§ 2. Mr. Lambie
asked the Secretary of State for Scotland, in view of the Educational Institute of Scotland conference decision to limit composite class sizes to 25 in primary schools, if he will provide the necessary finance to enable education authorities to employ more teachers in primary schools.
§ The Secretary of State for Scotland (Mr. Bruce Millan)
The Government's expenditure plans include provision for the employment of teachers in excess of the standards which have been allowed for over the last few years, and this was reflected in the rate support grant settlement for 1978–79. It is, however, for education authorities to determine how the available resources should be used.
§ Mr. Lambie
Is my right hon. Friend aware that no one on the Labour Benches can justify a confrontation with the teachers at the end of August on this issue? Will he give an assurance that negotiations will continue between the EIS, the Convention of Scottish Local Authorities and the Scottish Education Department during the summer months in order to resolve this issue, and that he will provide the small amount of necessary finance to resolve this problem and provide the extra teachers?
§ Mr.
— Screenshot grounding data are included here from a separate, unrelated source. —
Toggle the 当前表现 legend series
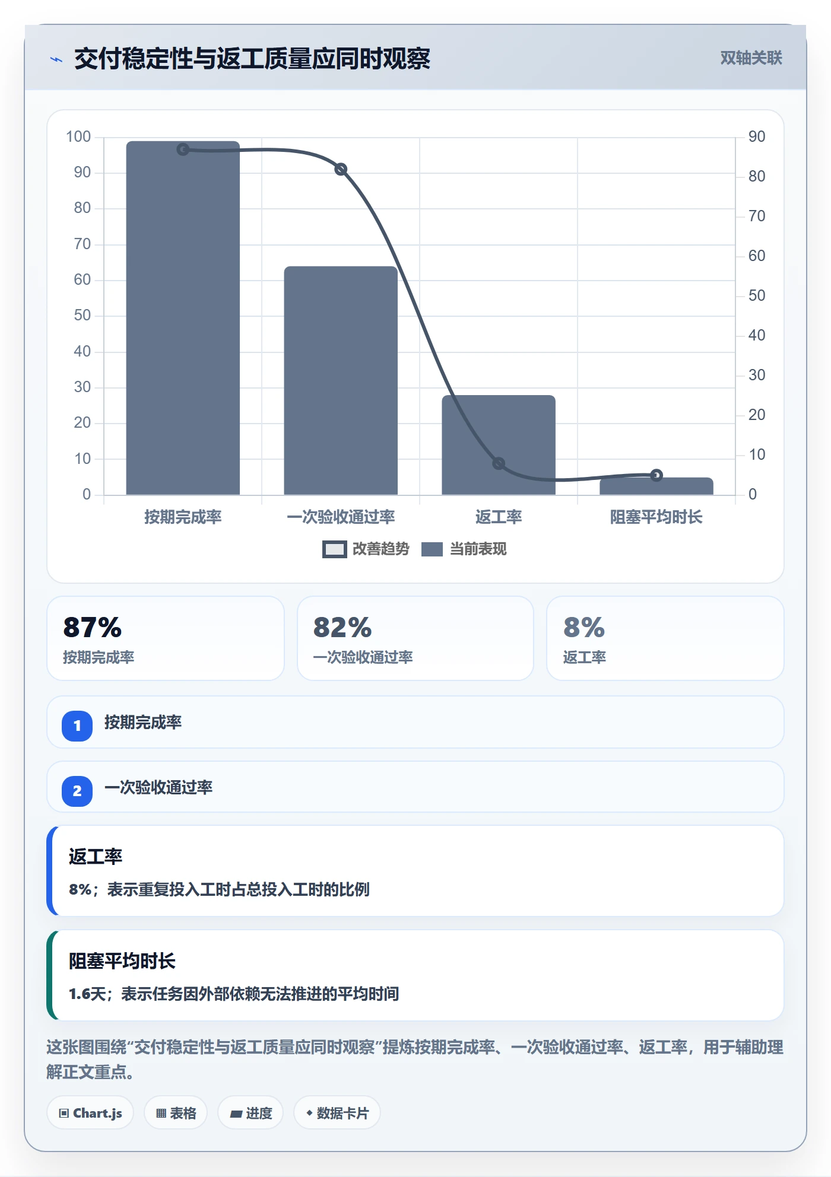The image size is (831, 1177). point(464,549)
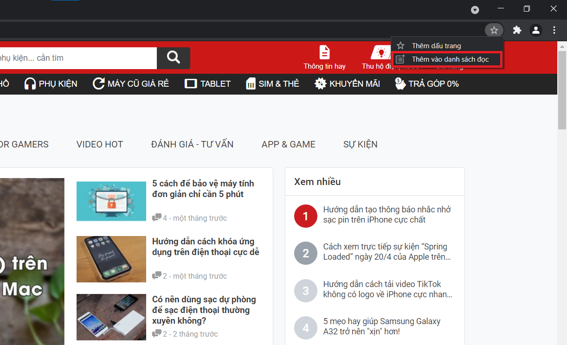The image size is (567, 345).
Task: Open the Extensions puzzle-piece icon
Action: tap(517, 30)
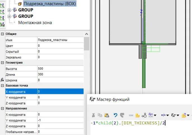This screenshot has height=135, width=192.
Task: Click the copy icon in function wizard
Action: (x=100, y=115)
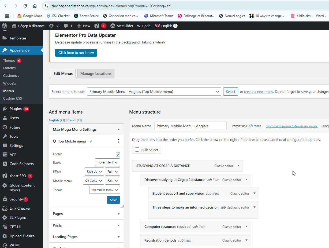Click the French translation pencil icon
Screen dimensions: 329x248
coord(250,126)
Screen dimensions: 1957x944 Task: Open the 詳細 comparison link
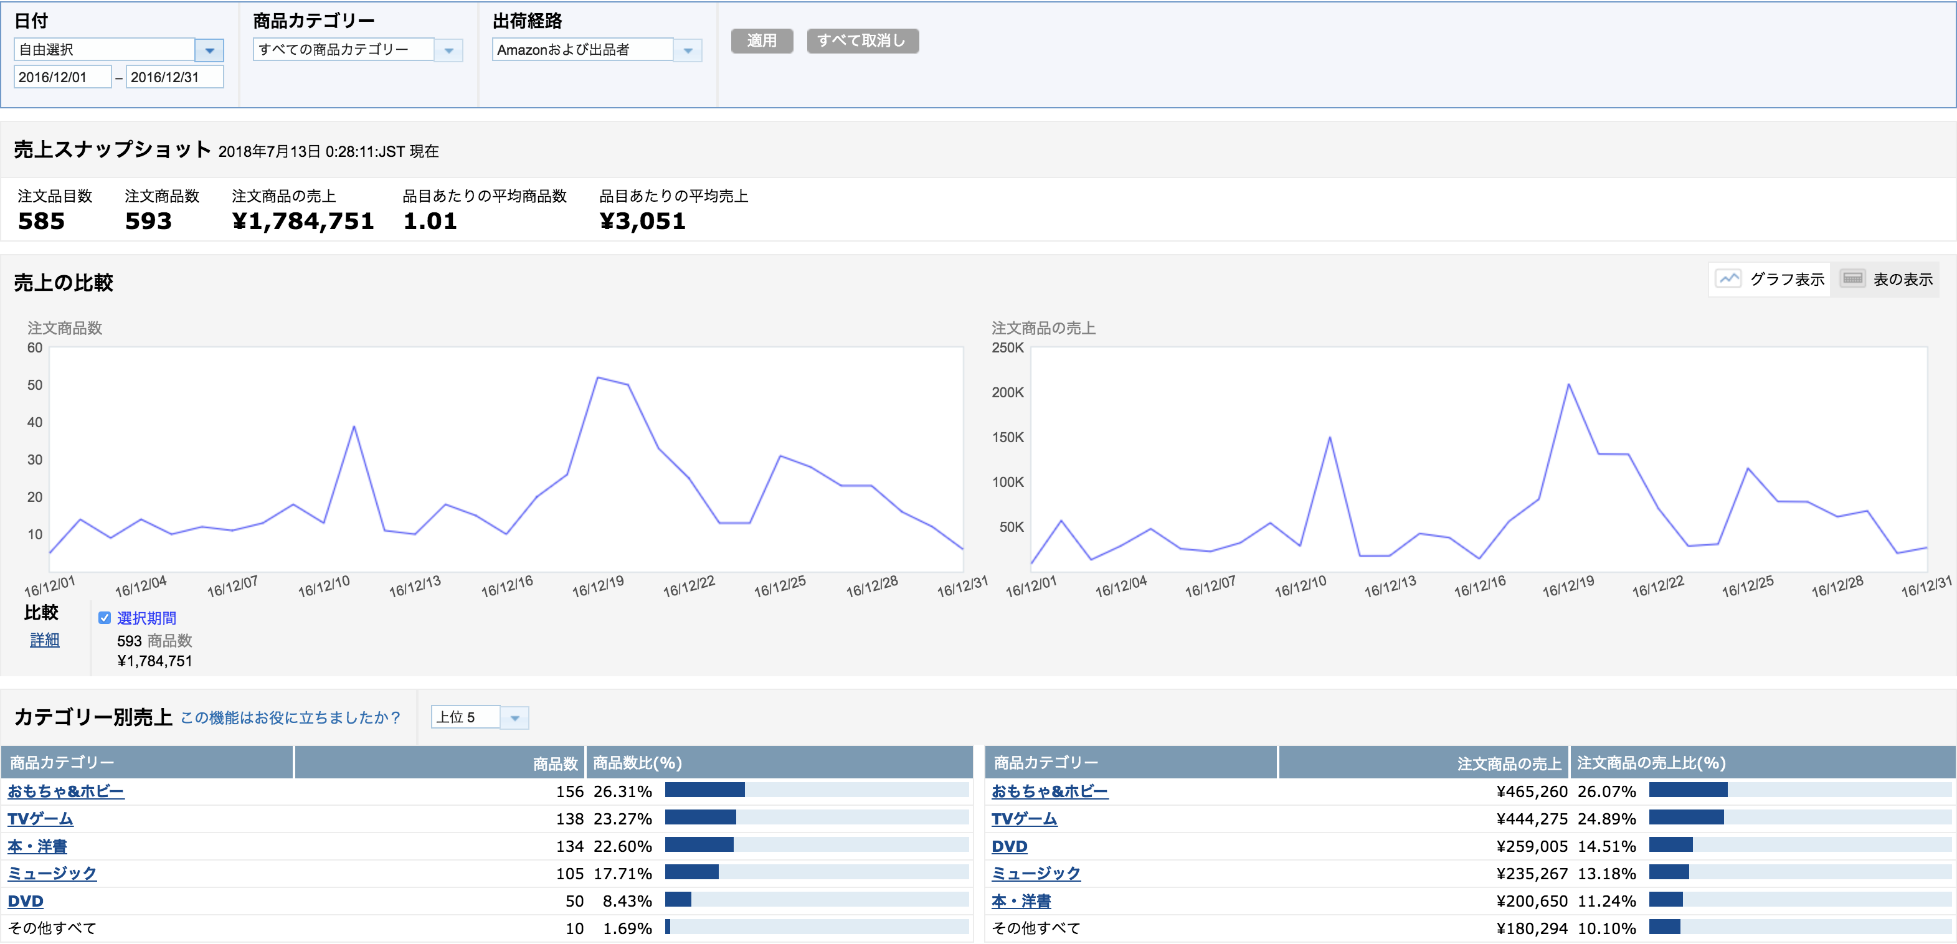[44, 639]
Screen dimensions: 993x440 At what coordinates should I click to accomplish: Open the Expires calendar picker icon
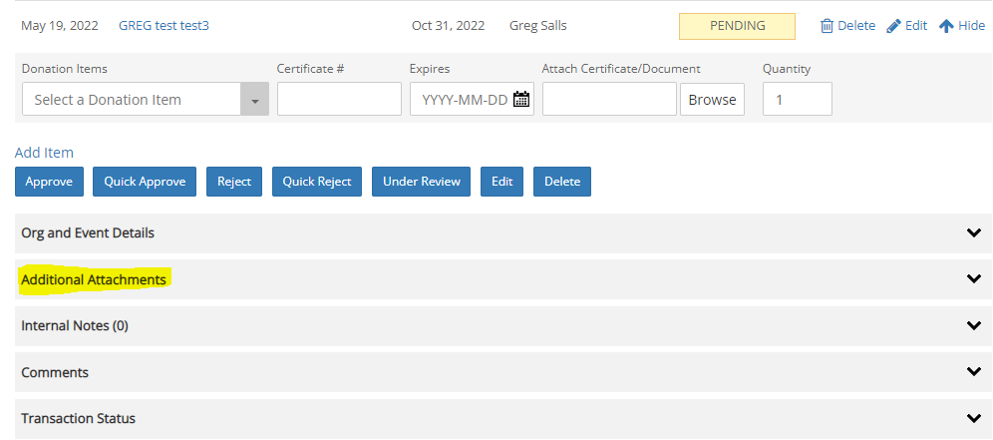click(x=520, y=99)
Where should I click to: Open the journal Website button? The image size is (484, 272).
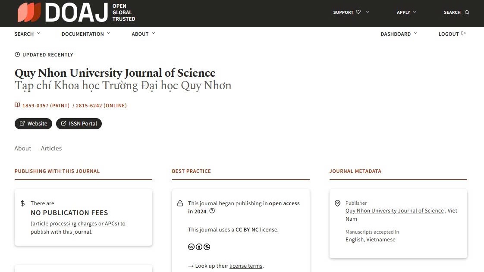point(33,124)
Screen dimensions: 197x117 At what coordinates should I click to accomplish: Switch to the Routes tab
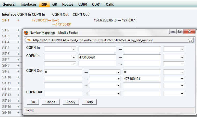(x=68, y=4)
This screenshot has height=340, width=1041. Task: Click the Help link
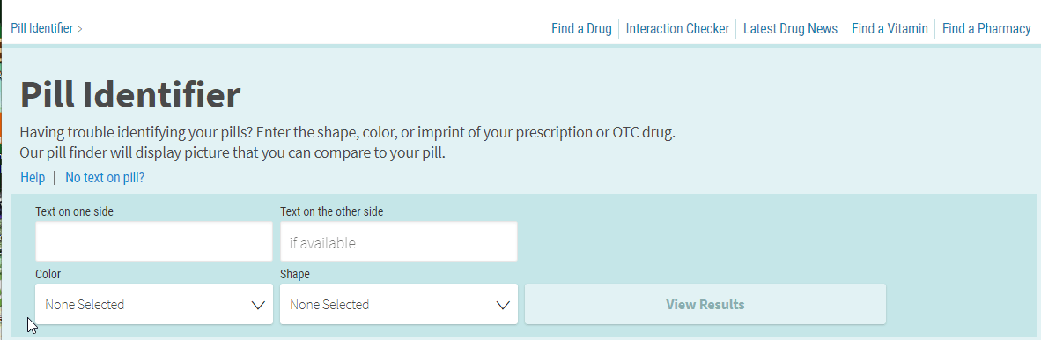[x=33, y=177]
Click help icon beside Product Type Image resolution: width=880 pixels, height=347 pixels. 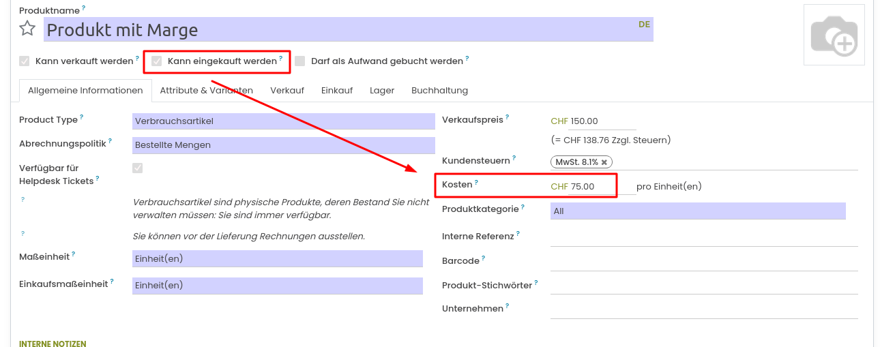click(x=81, y=117)
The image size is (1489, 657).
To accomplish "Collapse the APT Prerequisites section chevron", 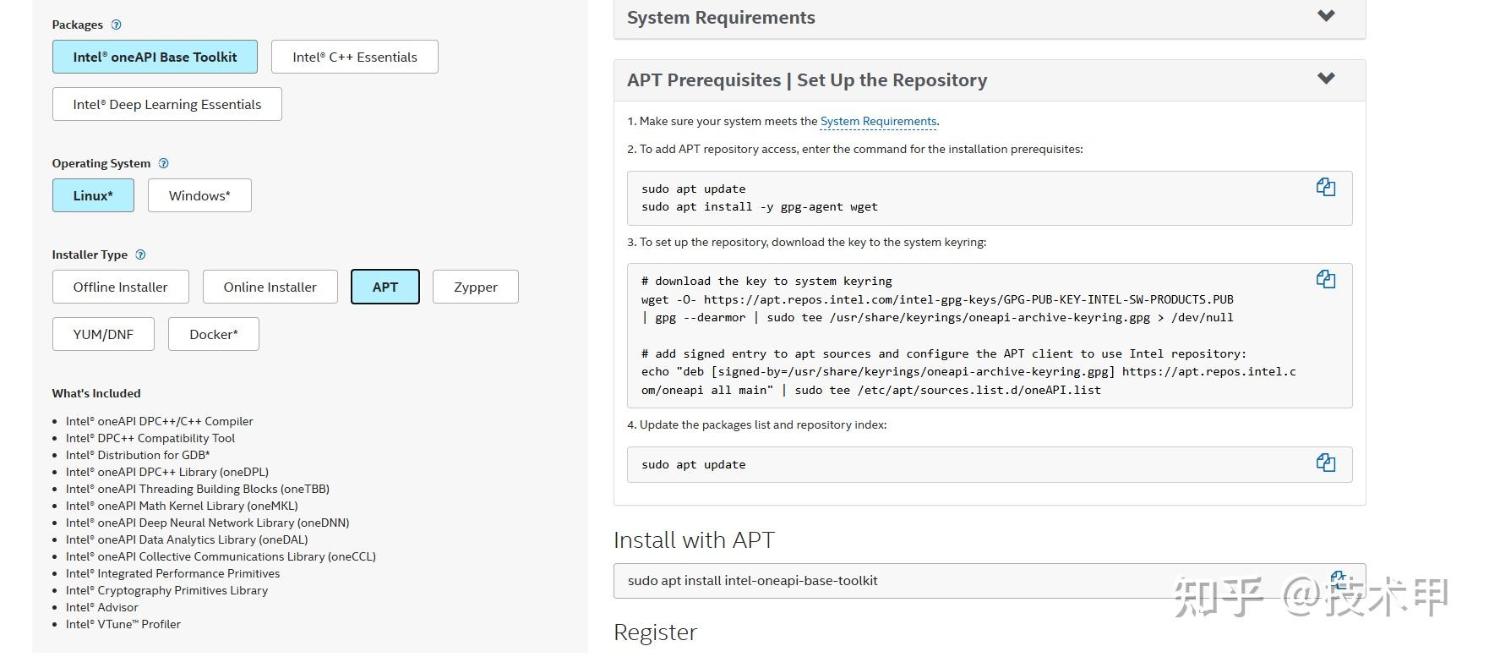I will (x=1326, y=79).
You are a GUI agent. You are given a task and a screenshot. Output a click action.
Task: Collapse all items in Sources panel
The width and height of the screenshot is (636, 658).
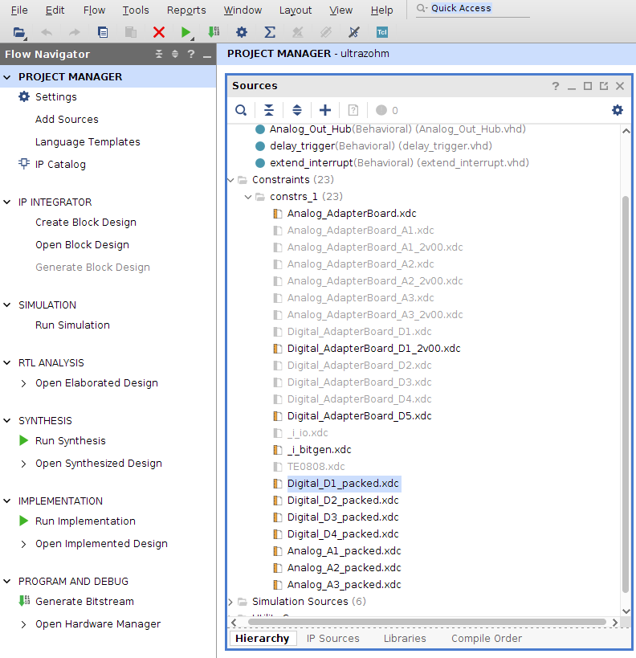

Millan
I think that my hon. Friend knows that these matters are in the first instance for discussion between the management side and the teachers' side of the Scottish teachers' service and conditions committee. No doubt these matters are being pursued there, or will be pursued there.
As my original answer made clear, we are already providing finance very substantially over the standards laid down.
§ Mrs. Bain
Will the Secretary of State admit that the complacency shown in his answer to his hon. Friend the Member for Central Ayrshire (Mr. Lambie) is totally unacceptable to the teaching profession throughout Scotland? Is he aware that the rigid application of circular 819, which his Government have consistently refused to negotiate, has meant a levelling down 511 of standards in many educational establishments in Scotland, and that young children have suffered as a result of it?
§ Mr. Millan
The fact is that circular 819 and the Red Book are not being rigidly applied, and the number of teachers in Scottish schools at the present time is substantially beyond the figures laid down in the circular. At the present time there are. I think, about 1,300 teachers more than would be required to meet the standards in our Scottish schools.
As for the dispute mentioned by the hon. Lady, the present teachers' contract was, of course, negotiated in the committee by the management and the teachers' side, and that is where any dispute about it ought to be resolved.
§ Mr. Alexander Fletcher
Does the Minister appreciate the dangers of serious disruption in the education of primary schoolchildren which may arise as a result of this unilateral action by the EIS, a body which usually acts responsibly in these matters? Will he say what steps he will take immediately to try to put at rest the fears of parents whose children may well be affected within the next few weeks by this decision?
§ Mr. Millan
I can only repeat that these are matters for negotiation between the management and the teachers' side. That is what the management side—the local authorities—wants to happen. It wants negotiation to take place, and no doubt it will.